VPLEX: Management server experience high RAM memory usage and internal disk space usage
Summary: management server running without an external AMQP event consumer may experience high RAM memory usage and internal disk space usage.
This article applies to
This article does not apply to
This article is not tied to any specific product.
Not all product versions are identified in this article.
Symptoms
- A management server running without an external AMQP event consumer may experience high RAM memory usage and internal disk space usage.
- A system experiencing high memory consumption will experience higher than normal latency when executing CLI or GUI commands.
- A system that runs out of internal disk space at the root partition will not be able to write to that partition (while VPLEX will continue to write logs into other partitions, several linux services use the root partition and will not be able to log further events).
Symptom 1:
Large amount of RAM memory being used by rabbitmq.
service@ManagementServer:~> top
top - 13:17:26 up 103 days, 13 min, 20 users, load average: 0.28, 0.34, 0.36
Tasks: 201 total, 1 running, 200 sleeping, 0 stopped, 0 zombie
Cpu(s): 12.3%us, 0.9%sy, 0.0%ni, 85.0%id, 1.5%wa, 0.0%hi, 0.2%si, 0.0%st
Mem: 3920396k total, 3448376k used, 472020k free, 14752k buffers
Swap: 8388604k total, 413608k used, 7974996k free, 1781800k cached
PID USER PR NI VIRT RES SHR S %CPU %MEM TIME+ COMMAND
22674 rabbitmq 20 0 3.4g 3.7g 2040 S 2 87.9 225:09.39 beam.smp
16302 service 20 0 2975m 1.1g 9232 S 2 2.4 561:18.54 java
Call homes warning of high or critical disk space usage.

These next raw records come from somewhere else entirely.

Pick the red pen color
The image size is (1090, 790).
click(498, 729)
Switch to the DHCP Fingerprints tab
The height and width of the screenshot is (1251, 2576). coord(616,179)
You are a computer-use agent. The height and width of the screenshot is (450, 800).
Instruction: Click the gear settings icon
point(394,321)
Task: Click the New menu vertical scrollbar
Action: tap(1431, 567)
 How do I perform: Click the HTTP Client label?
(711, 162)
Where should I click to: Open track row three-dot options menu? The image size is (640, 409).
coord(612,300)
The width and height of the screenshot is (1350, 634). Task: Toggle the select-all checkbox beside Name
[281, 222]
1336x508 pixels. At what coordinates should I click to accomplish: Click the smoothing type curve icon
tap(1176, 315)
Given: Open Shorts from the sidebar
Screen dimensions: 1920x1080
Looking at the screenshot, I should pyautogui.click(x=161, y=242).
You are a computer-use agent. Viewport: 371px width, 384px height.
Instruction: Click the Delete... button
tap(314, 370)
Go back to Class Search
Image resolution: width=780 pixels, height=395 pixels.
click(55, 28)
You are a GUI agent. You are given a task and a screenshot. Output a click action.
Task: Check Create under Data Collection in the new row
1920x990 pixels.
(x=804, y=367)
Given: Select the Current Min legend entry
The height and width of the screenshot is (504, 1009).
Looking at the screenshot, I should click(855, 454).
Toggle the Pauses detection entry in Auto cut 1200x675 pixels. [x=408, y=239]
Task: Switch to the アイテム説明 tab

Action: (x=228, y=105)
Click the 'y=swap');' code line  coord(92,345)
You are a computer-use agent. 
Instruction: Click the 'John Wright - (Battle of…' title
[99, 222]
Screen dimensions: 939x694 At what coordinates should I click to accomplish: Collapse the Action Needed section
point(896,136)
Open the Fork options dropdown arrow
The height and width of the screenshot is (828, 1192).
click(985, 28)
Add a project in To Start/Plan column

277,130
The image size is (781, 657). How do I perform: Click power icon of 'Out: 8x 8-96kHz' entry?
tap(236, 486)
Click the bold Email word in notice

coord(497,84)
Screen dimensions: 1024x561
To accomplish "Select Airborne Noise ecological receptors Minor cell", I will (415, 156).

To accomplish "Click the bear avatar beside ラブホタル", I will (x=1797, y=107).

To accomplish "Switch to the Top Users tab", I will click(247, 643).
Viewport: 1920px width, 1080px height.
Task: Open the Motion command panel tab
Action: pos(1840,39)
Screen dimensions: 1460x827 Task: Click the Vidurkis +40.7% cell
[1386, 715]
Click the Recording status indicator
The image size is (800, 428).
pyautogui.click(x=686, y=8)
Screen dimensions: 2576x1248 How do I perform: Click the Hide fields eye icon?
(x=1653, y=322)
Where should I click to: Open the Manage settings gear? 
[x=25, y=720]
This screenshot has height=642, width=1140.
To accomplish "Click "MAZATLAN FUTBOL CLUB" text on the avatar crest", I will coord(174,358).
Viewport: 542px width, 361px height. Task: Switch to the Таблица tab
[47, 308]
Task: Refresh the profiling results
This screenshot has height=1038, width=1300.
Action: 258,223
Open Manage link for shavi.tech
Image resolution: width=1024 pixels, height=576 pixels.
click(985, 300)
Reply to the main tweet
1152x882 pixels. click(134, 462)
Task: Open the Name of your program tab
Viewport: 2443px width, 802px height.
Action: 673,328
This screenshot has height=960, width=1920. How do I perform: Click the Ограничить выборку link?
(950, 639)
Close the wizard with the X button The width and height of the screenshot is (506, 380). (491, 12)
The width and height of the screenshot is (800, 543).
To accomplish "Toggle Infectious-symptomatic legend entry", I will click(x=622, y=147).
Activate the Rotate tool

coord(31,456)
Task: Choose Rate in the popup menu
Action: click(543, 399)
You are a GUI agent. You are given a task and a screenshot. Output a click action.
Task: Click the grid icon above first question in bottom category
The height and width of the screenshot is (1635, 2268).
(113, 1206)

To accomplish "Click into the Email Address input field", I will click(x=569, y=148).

When the root partition on the management server reaches 90% of available space you will see the following
call home.
<ID>0x8a4a31fb</ID>
<name>SMS_PARTITION_HIGH_CAPACITY</name>
<serverity> ERROR </severity>
<customerRCA>A partition on your Management Server has reached a high capacity.</customerRCA>
<name>SMS_PARTITION_HIGH_CAPACITY</name>
<serverity> ERROR </severity>
<customerRCA>A partition on your Management Server has reached a high capacity.</customerRCA>
When the root partition becomes full you will see the following call home.
<ID>0x8a4a61fa</ID>
<name>SMS_PARTITION_CRITICAL_CAPACITY</name>
<serverity> ERROR </severity>
<customerRCA>A partition on your Management Server has exceeded a critical capacity threshold.</customerRCA>
A large amount of disk space is being used by rabbitmq.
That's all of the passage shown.